Differential bacterial ammonia oxidation patterns in soil particles from two contrasting forests: The importance of interfacial interactions

Abstract

Soil inorganic nitrogen (N) deficiency limits forest productivity in subalpine regions. The traditional view holds that subalpine coniferous forests are characterized by lower soil inorganic N availability, and such differences are greatly affected by the diversity and abundance of ammonia-oxidizing bacteria. It is known that interfacial interactions between bacteria and solid particles in agricultural and aquatic ecosystems can alter bacterial metabolic activity and biogeochemical processes. However, whether bacteria-soil interfacial interactions induce different ammonia oxidation processes in distinct soil particles remain unknown.
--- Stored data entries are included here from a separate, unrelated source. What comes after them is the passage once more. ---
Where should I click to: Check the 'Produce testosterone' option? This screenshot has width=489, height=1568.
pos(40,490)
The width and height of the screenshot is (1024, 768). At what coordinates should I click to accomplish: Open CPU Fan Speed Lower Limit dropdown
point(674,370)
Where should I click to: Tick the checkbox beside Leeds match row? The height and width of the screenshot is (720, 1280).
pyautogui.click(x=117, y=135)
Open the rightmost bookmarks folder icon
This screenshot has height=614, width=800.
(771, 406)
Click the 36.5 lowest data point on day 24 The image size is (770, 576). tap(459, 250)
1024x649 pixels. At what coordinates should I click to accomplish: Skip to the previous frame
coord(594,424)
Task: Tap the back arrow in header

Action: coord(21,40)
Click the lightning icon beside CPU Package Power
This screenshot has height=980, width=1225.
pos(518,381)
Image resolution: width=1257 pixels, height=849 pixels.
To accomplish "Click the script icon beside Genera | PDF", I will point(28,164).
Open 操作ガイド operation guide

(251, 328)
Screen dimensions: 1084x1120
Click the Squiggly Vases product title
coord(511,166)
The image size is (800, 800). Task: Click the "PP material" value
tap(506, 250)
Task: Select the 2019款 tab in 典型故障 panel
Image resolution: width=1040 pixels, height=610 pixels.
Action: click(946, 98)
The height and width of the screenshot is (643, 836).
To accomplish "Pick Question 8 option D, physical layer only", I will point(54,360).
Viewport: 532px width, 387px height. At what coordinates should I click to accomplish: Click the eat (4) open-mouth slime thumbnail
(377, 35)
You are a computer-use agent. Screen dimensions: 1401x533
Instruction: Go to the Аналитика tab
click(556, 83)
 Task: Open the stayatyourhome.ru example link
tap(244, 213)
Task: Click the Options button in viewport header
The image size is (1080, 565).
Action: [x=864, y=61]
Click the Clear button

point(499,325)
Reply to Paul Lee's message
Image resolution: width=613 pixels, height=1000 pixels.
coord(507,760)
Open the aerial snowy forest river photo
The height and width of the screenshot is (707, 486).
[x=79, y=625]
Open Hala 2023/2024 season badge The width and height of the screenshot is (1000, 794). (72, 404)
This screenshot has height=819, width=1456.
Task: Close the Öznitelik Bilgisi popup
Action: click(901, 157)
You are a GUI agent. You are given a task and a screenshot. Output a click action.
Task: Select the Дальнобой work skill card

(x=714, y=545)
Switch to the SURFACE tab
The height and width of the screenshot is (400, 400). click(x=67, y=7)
Herein, we collected soil particles of different sizes from two contrasting forest sites (a spruce-dominated natural forest and spruce plantation) and examined the effect of soil-Nitrosomonas europaea (a model ammonia-oxidizing bacteria) interfacial interactions on the oxidation of ammonium (NH4+-N) using batch adsorption and semipermeable membrane experiments. The metabolic activity of bacteria was also examined using an isothermal microcalorimetric method. Upon adsorption on soil particles, the ammonia oxidation rate and bacterial metabolism activity were slower than those of free bacteria. The inhibition effect ceased when the bacteria were physically isolated from the soil particles by a membrane, indicating the importance of interfacial interactions in the ammonia oxidation process. Additionally, clay particles were more effective than silts and sands in binding cells and greatly reduced the ammonia oxidation reaction. Across the two forests, natural forest soils exhibited a higher bacterial adsorption capacity but lower bacterial metabolic activity, resulting in a fewer loss of NH4+-N. Our results suggested that stronger bacteria-soil interfacial interactions (especially for clay fractions) were responsible for maintaining high soil inorganic N availability in forests, highlighting the need to incorporate interfacial interactions into biogeochemical models of N cycling in forest ecosystems.